Hago cuentas y resulta que tenía ocho años cuando escuché el primer disco de Raimon, con las canciones Al vent, La pedra, Som y A cops. El laconismo de estos títulos y la imagen de la funda, una foto en blanco y negro con filtro amarillo en la que se veía a Raimon con la guitarra al brazo ante una pared de ladrillos, me impresionaron como una declaración de principios austeros y exigentes ya antes de escuchar aquella voz que parecía brotar con tremenda energía, rodeada de un silencio universal... silencio del que su vibración se enseñorease por la propia fuerza de su atrevimiento.

Las canciones eran estupendas y una novedad asombrosa --luego sabría que las letras eran poetizaciones de la filosofía existencialista-- en aquellos tiempos que serían a todo color pero los recuerdo en blanco y negro como la funda del disco Al vent.

Asistí a algunos conciertos tolerados por el antiguo régimen, que se desarrollaban en una atmósfera de presagio, de cálida complicidad, y bajo la amenaza permanente de suspensión por orden gubernativa. Me sé de memoria muchas de sus canciones y me he cruzado con el trovador aquí y allá, en inauguraciones, conferencias y conciertos, e incluso hace diez años coincidí con él entre otros invitados a una cena. Se me quedó grabado su descontento porque el Estado no protegía, no consideraba como un patrimonio valioso, la lengua catalana, y también un comentario que hizo sobre que "hoy día una canción como Veles e vents no se podría grabar".

En Veles e vents, de Raimon, culmina gloriosamente la cançó catalana, y está entre lo más perfecto que ha sonado en la banda sonora de nuestras vidas: esa canción que hoy sería imposible, que sería inconcebible, y que es eterna

Esto --o sea, que vivimos en unos tiempos en que la aparición de un fenómeno como Veles e vents es imposible-- lo afirmó con absoluta convicción, como algo meditado y sopesado, y me dio qué pensar sobre lo mal que se han hecho algunas cosas que hubieran podido ir mejor si se hubieran enfocado con un poco más de inteligencia y de generosidad.

Inteligencia y generosidad que, por cierto, él dispensó transformando en canciones estupendas y prosódicamente respetuosas las Cançons de la roda del temps, que son los mejores poemas que escribió Espriu (aunque quizá en esta opinión influyan precisamente las versiones de Raimon), y los poemas de Ausiàs March, al que él resucitó. March, que según J.M. Micó, autor de la traducción al castellano en una espléndida edición bilingüe, muy útil además para quien se desoriente en el catalán del siglo XV, fue el mejor poeta de su tiempo en España.
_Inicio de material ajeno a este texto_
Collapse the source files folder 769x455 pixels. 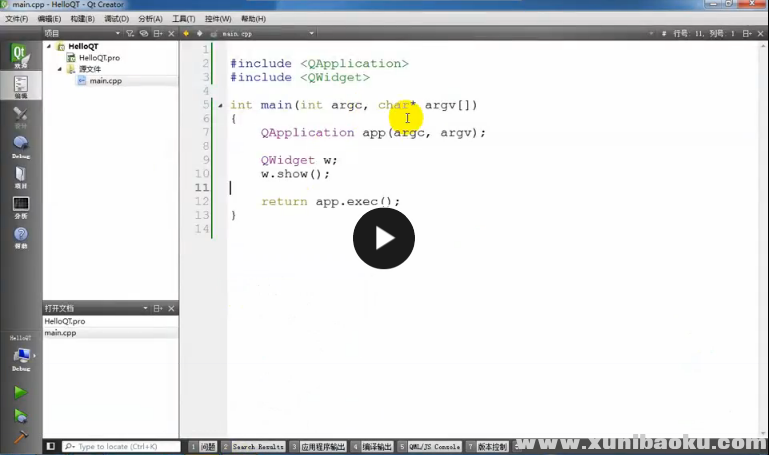[59, 69]
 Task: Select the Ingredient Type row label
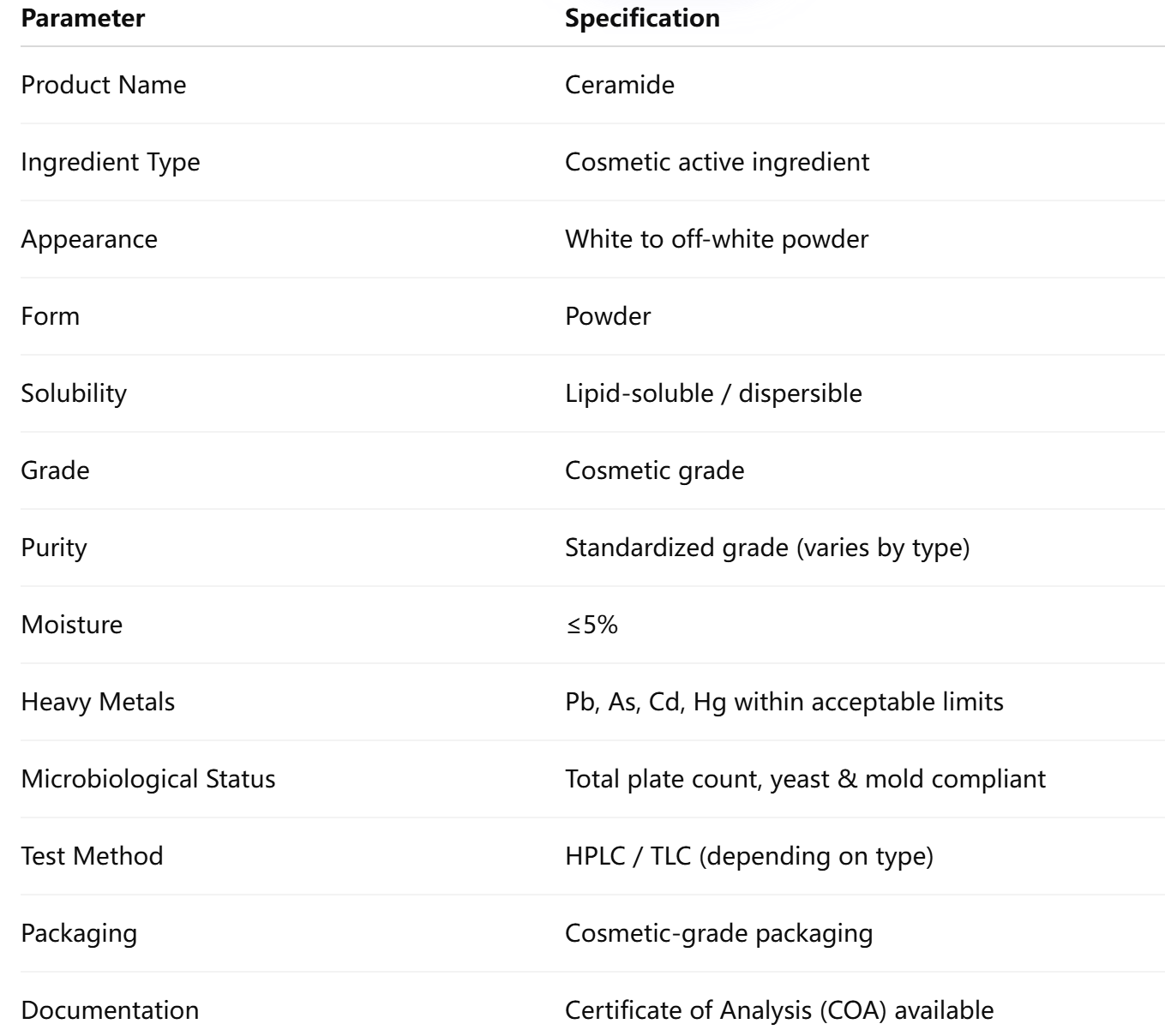coord(111,162)
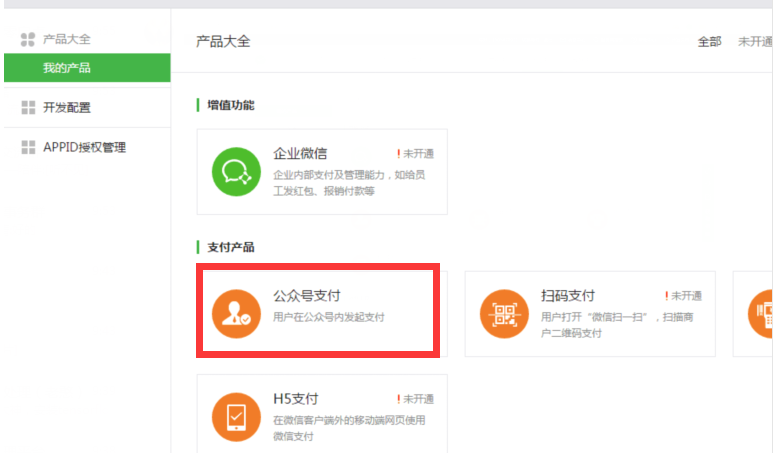Viewport: 773px width, 453px height.
Task: Click the 产品大全 grid icon in sidebar
Action: pos(28,40)
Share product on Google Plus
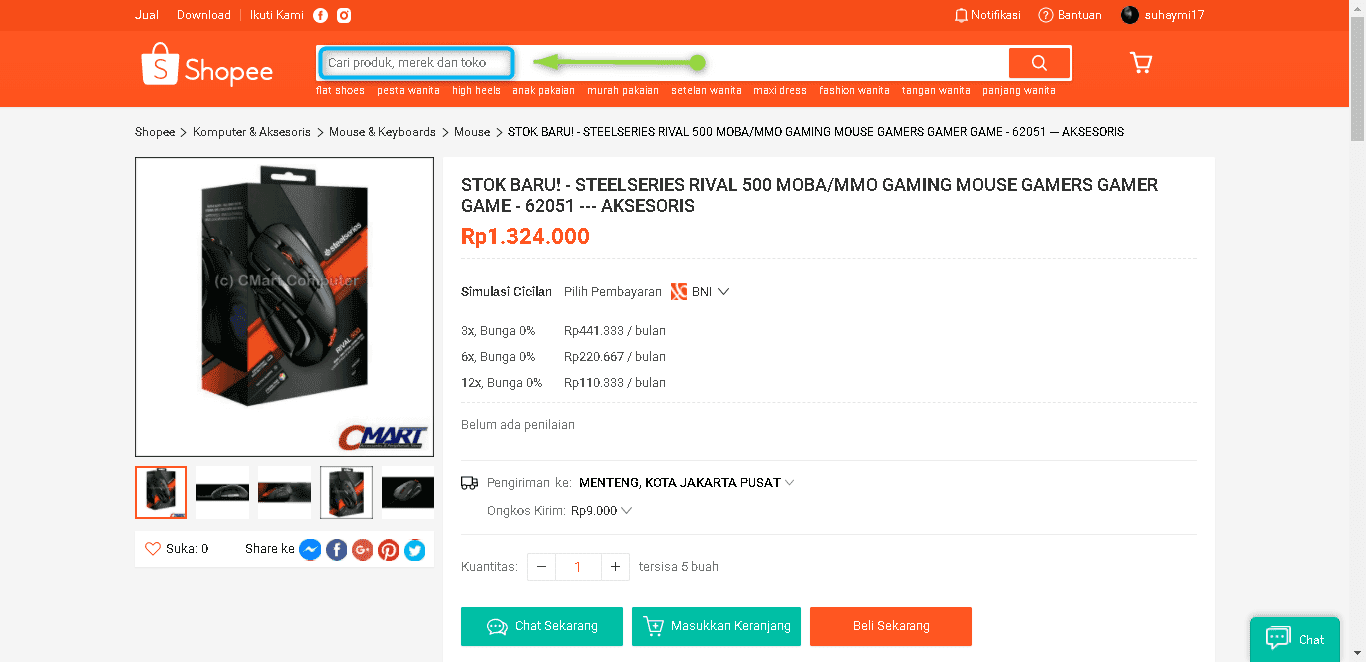 click(x=362, y=549)
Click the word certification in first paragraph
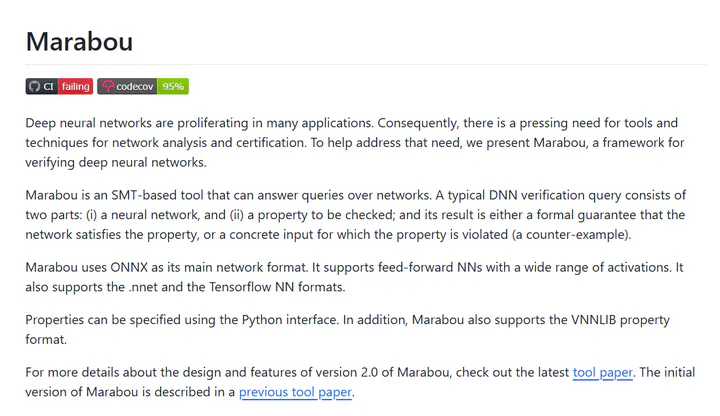Image resolution: width=720 pixels, height=416 pixels. [270, 143]
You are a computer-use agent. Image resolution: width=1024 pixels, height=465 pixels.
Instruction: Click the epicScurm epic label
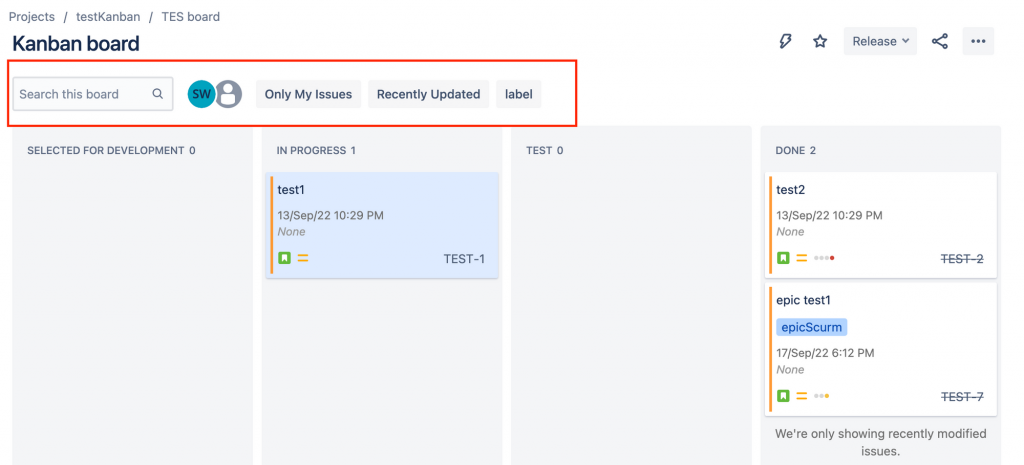[811, 327]
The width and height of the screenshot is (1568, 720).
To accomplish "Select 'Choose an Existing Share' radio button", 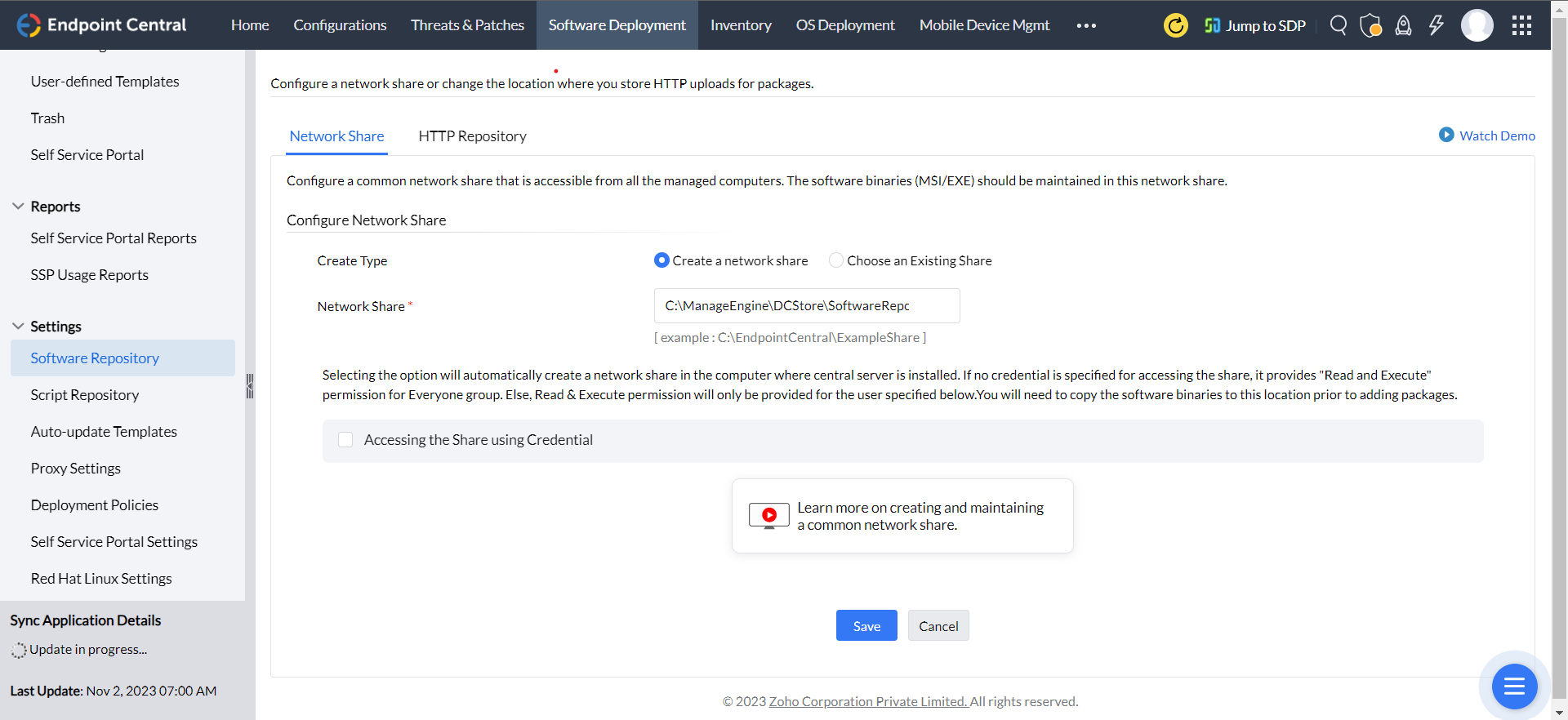I will coord(836,260).
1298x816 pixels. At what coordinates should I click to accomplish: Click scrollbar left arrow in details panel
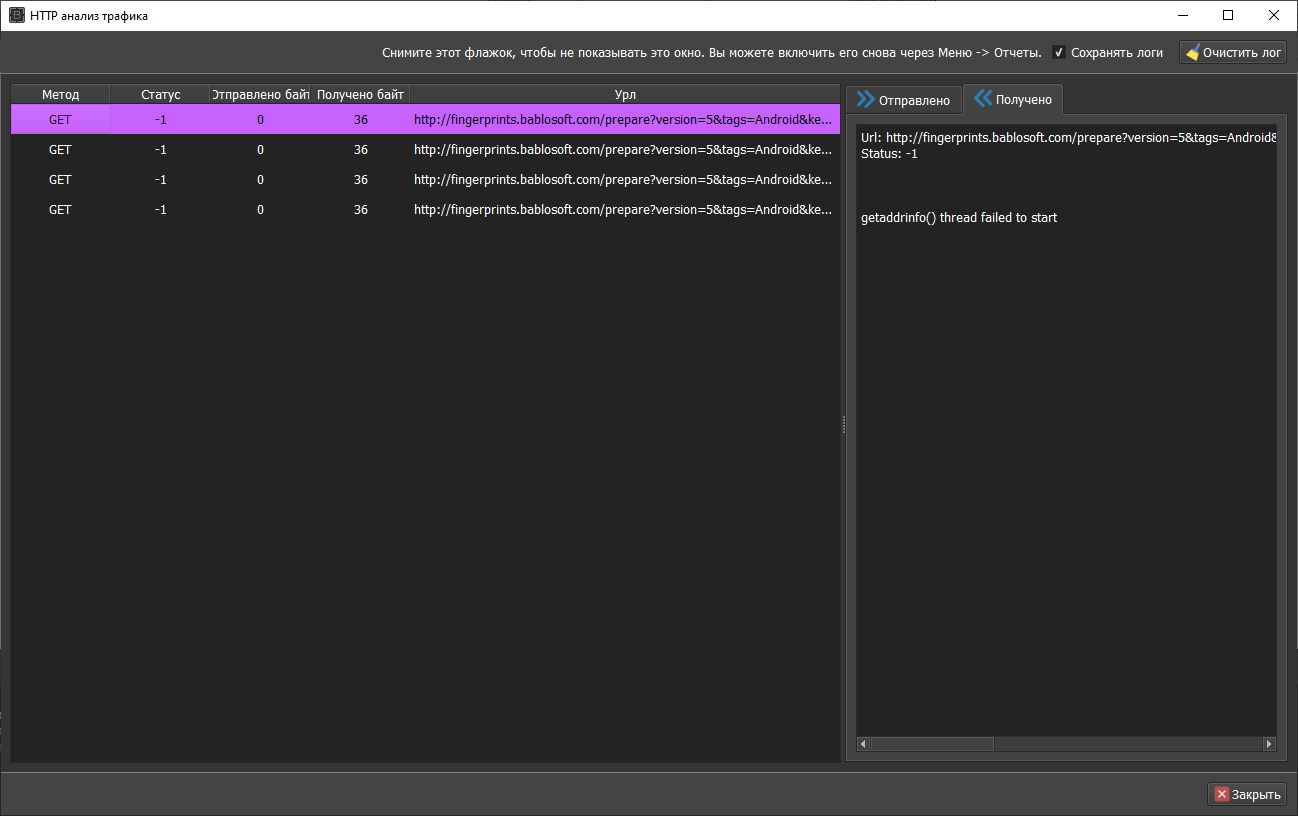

El disco Veles e vents, que hoy no se grabaría, que hoy sería una aventura inconcebible para cualquier compañía discográfica (y probablemente para cualquier público), es una obra de majestuosa belleza que ahora no voy a descubrir ni a describir; pero diré que en ese disco, y especialmente en la canción que le da título, Veles e vents, culmina gloriosamente la cançó catalana --que me disculpen los autores de tantas otras composiciones inolvidables-- y está entre lo más perfecto que ha sonado en la banda sonora de nuestras vidas: esa canción que hoy sería imposible, que sería inconcebible, y que es eterna.

Este año Raimon (creo que cumple 77) se despide de los escenarios con una serie de conciertos en el Palau de la Música. Serán un acontecimiento y un éxito, eso seguro. Yo creo que no iré a escucharle, no me gustan las multitudes ni las despedidas, y además en mi vida más privada, en la más íntima, donde tengo el oído absoluto y suena la mejor música y las mejores palabras, ya le estoy escuchando siempre, desde los ocho años.